The Company had positive working capital at September 30, 2008 of approximately $2.2 million. Management believes that operating cash flow, proceeds from the sale or lease of certain assets, available cash and available credit resources will be adequate to make repayments of indebtedness, meet the working capital needs, satisfy the needs of its operations, and to meet anticipated capital expenditures during the next twelve months ending September 30, 2009.
In view of the matters described above, recoverability of a major portion of the recorded asset amounts shown in the Company's accompanying balance sheet is dependent upon continued operations of an ongoing basis, to maintain present financing, and to succeed in its future operations. The Company's financial statements do not include any adjustment relating to the recoverability and classification of recorded asset amounts or amounts and classification of liabilities that might be necessary should the Company be unable to continue in existence.
The Company may seek to access the public equity market whenever conditions are favorable. Any additional public funding may result in significant dilution for existing shareholders and could involve the issuance of securities with rights, which are senior to those of existing stockholders. The Company may also need additional funding earlier than anticipated, and its cash requirements, in general, may vary materially from those now planned, for reasons including, but not limited to, competitive advances and higher than anticipated revenues from operations.
Critical Accounting Policies
The discussion and analysis of our financial condition and results of operations are based upon the Company's consolidated financial statements, which have been prepared in accordance with accounting principles generally accepted in the United States of America. The preparation of these financial statements requires the Company to make estimates and judgments that affect the reported amount of assets and liabilities, revenues and expenses, and related disclosure of contingent assets and liabilities at the date of the Company’s financial statements. Actual results may differ from these estimates under different assumptions or conditions.
Critical accounting policies are defined as those that are reflective of significant judgments and uncertainties, and potentially result in materially different results under different assumptions and conditions. The Company believes that its critical accounting policies include those described below.
Revenue Recognition
Revenue is generated primarily from fees for food service management and facilities management at continuing care and health care facilities, schools and the Collegeville Inn Conference and Training Center.
The Company provides its services under several different financial arrangements including a fee basis and guaranteed rate basis. For Fee Contracts, certain expenses are paid directly by the Customer and certain expenses are paid by the Company and billed to the Customer. The Company recognizes Revenue in the amount of the expenses billed and the fees for providing services.
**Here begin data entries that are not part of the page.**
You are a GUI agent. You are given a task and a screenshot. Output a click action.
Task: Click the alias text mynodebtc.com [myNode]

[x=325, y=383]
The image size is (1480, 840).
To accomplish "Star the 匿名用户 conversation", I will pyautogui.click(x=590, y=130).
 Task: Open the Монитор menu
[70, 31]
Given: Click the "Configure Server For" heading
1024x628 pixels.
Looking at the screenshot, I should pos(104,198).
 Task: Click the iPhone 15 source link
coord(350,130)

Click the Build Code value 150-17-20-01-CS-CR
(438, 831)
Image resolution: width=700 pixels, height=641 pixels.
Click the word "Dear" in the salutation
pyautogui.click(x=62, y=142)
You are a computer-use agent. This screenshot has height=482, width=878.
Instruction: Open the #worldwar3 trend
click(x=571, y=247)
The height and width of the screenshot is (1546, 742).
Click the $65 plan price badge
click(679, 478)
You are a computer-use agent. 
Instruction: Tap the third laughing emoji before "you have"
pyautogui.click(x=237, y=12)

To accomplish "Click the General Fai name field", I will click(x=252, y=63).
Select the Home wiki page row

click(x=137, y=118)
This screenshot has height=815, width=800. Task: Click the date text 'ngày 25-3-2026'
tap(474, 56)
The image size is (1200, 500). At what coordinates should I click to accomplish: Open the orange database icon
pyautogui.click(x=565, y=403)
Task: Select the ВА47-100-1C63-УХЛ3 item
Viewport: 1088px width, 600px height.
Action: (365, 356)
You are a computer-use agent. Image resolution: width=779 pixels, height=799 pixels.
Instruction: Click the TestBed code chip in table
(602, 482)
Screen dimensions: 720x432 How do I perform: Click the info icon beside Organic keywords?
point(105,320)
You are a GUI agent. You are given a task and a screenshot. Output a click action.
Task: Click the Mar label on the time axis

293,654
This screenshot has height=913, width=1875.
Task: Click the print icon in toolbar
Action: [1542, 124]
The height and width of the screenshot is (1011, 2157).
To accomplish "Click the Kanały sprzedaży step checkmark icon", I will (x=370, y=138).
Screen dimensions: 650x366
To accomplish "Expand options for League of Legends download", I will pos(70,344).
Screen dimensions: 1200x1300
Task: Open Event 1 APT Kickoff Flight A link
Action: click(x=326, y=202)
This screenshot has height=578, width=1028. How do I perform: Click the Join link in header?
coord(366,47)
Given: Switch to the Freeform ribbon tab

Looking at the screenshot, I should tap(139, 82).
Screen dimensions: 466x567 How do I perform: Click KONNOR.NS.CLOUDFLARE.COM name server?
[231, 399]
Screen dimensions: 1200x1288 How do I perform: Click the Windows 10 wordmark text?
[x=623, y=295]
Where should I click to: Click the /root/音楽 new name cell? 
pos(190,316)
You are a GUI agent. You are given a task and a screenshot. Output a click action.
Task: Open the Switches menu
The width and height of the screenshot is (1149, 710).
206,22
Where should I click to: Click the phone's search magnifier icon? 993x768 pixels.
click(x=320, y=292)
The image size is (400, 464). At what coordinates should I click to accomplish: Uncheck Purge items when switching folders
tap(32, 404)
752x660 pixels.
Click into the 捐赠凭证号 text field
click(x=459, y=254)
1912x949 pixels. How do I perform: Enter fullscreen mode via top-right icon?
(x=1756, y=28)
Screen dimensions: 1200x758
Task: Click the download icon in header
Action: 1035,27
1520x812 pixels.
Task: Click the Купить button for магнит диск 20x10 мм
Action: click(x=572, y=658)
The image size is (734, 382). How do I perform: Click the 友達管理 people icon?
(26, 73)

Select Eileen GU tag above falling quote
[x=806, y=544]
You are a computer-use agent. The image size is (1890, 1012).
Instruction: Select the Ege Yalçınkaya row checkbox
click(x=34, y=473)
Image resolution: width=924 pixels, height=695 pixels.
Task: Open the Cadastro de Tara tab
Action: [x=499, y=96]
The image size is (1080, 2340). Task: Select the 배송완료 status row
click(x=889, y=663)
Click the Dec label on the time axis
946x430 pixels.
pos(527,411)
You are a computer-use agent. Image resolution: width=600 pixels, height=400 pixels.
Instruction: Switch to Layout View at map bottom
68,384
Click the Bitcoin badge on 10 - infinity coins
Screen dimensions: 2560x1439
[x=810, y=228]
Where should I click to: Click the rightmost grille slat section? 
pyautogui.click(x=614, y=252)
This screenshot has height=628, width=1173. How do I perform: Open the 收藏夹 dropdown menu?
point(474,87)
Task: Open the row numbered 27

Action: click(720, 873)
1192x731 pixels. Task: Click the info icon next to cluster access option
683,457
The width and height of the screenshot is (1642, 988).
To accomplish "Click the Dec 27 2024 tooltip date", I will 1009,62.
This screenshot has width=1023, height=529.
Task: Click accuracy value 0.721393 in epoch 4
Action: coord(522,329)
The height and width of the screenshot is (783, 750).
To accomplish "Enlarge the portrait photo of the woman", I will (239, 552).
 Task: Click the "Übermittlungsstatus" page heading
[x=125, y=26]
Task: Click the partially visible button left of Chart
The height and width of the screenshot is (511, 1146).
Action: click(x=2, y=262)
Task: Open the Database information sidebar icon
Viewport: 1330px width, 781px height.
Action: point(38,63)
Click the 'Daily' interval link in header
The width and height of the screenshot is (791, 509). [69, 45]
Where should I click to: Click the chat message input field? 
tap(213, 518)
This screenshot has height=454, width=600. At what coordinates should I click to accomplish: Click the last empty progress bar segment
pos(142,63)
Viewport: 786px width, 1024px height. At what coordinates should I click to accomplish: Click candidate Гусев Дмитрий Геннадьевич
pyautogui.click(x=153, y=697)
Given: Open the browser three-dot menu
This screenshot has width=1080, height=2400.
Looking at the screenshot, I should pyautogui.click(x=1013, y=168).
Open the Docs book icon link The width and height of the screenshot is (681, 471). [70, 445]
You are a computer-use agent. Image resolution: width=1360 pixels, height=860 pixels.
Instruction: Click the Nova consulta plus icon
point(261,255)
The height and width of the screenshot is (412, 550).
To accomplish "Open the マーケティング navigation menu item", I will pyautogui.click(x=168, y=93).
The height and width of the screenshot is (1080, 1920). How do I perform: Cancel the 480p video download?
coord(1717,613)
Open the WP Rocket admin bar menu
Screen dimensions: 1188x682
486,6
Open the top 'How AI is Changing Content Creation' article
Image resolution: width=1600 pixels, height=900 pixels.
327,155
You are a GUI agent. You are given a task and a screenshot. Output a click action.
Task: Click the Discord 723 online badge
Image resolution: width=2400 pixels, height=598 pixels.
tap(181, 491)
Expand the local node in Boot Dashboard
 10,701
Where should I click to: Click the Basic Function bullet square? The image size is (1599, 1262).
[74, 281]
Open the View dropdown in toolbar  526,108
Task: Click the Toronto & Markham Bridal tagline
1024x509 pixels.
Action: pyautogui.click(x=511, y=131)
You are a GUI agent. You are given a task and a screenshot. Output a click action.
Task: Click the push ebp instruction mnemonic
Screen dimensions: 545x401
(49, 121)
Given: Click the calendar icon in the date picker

For Guaranteed Rate Contracts, the Company charges Customers an established amount for services provided (for example, per patient day) and is responsible for all the expenses related to the delivery of those services. The amount of the billing is recorded as Revenue and the delivery costs are recorded as cost of sales.
Regardless of the different financial arrangements, the Company recognizes revenue when services have been rendered and the contract price is determinable, and collectibility is reasonably assured. Ongoing assessments of the credit worthiness of customers provide the Company reasonable assurance of collectibility upon performance of services. The Company has no other obligation with respect to its services once services are performed.
Accounts Receivable
The Company performs ongoing credit evaluations of its customers and adjusts credit limits based on payment history and the customer's current credit worthiness, as determined by a review of their current credit information. The Company continuously monitors collections and payments from its customers and maintains a provision for estimated credit losses based on historical experience and any specific customer collection issues that have been identified. While such credit losses have historically been within the Company’s expectations and the provisions established, the Company cannot guarantee that it will continue to experience the same credit loss rates that it has in the past.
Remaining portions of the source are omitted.